Let me guess.....Krone?

Regards, Mike


----------



## Sherri Duke (Jul 31, 2012)

We have a NH664 & our belts twisted. Go to the back of the baler, then move to the right side, there is a long handle/lever that goes to the top of the baler. Have someone open the back of the baler until you can barely reach the handle, then turn the handle outward. This will loosen the belts then one of us got on top of the baler while the other went inside. Be sure to lock the baler open. Then we helped each other twist the bels back. I forgot to tell you to open the baler all the way after you loosen the belts.
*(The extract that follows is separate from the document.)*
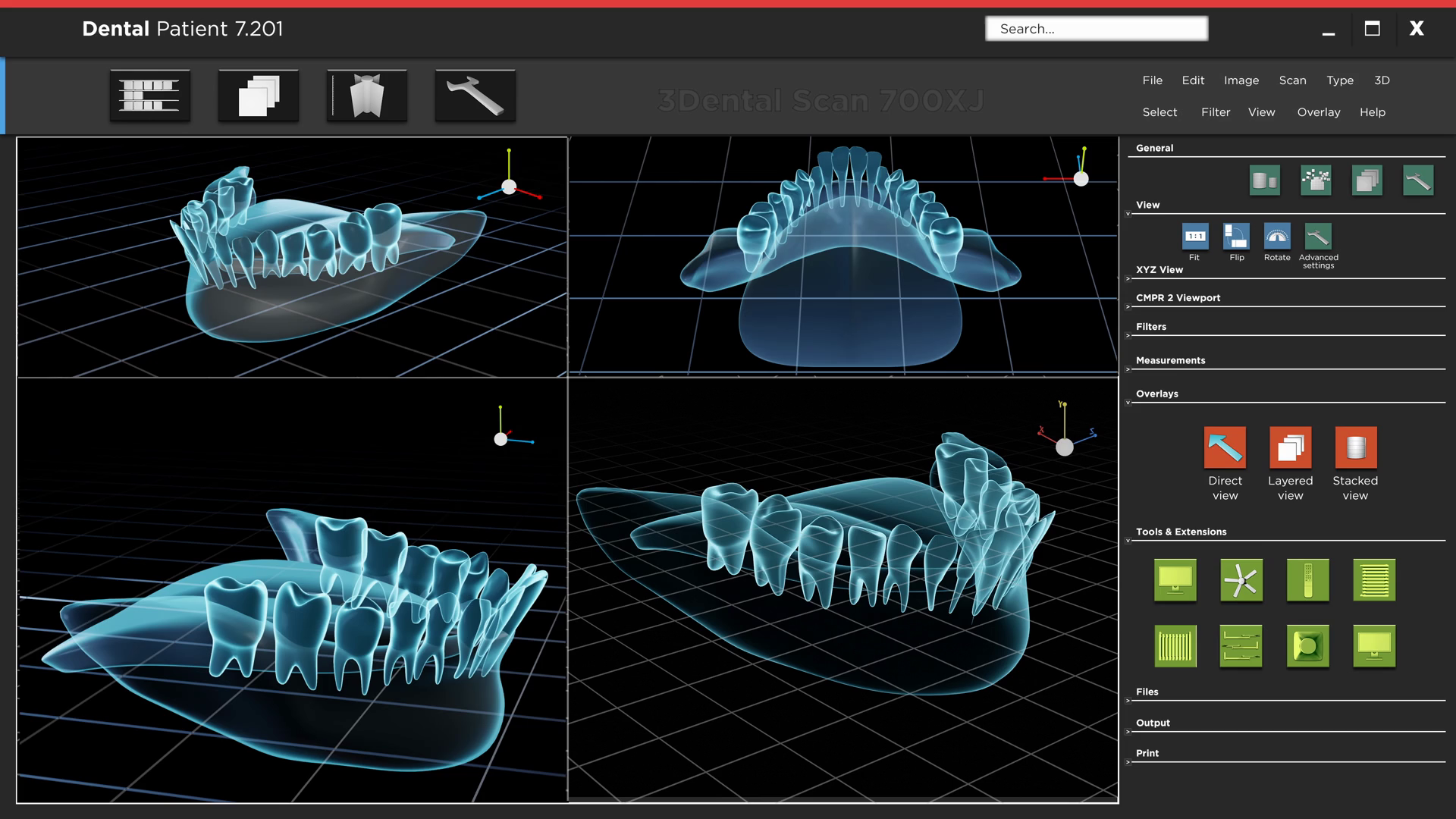Click the stacked pages toolbar button
Image resolution: width=1456 pixels, height=819 pixels.
[259, 96]
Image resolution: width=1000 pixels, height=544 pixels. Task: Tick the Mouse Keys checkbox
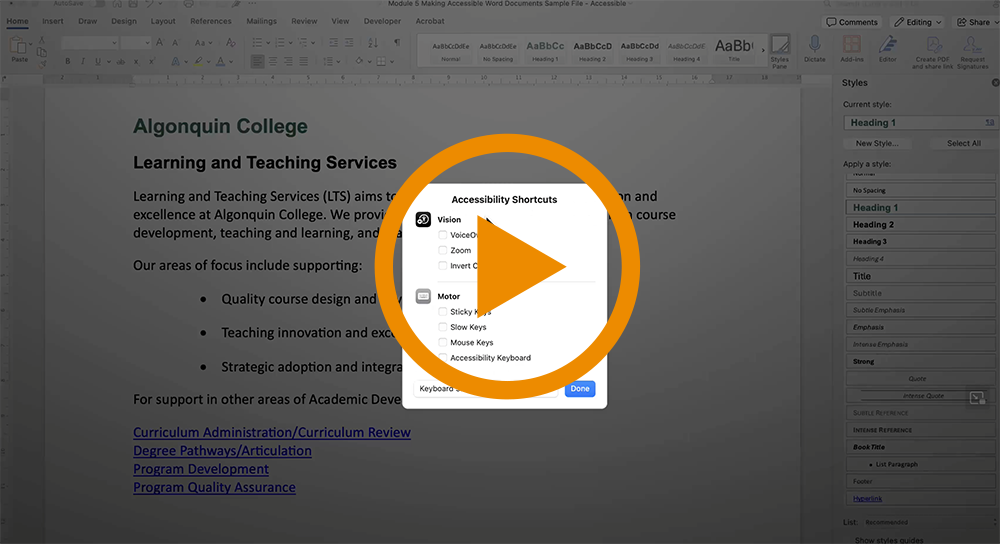click(x=443, y=342)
When you are done, unlock baler, lower door until you can reach the handle, turn handle and get back to work. I'm sorry if part of this is messed up, but there is an ad in the middle of my screen that I can't bypass.


----------



## prairiehoney (Jul 31, 2012)

Thanks for the advice. I will try tonight when my other half gets here.


----------



## Nitram (Apr 2, 2011)

Sorry thought you ment the belts were installed wrong with a twist. others have you on the right road you can also use a comealong to take tension off the belts to untwist them. Martin


----------



## mike10 (May 29, 2011)

To release tension on a 660 open the tailgate about half way. Look at yhe bottom hose of the left tension cylinder where the hose connects to it. Follow the hose back until you see a gate valve. Turn the gate valve to close it. A quarter turn i believe. Lower the tailgate and you will get slack in the belts. Engage the tailgate lock valve so it is safe to enter the baler. To retension just turn the gate valve to open it


----------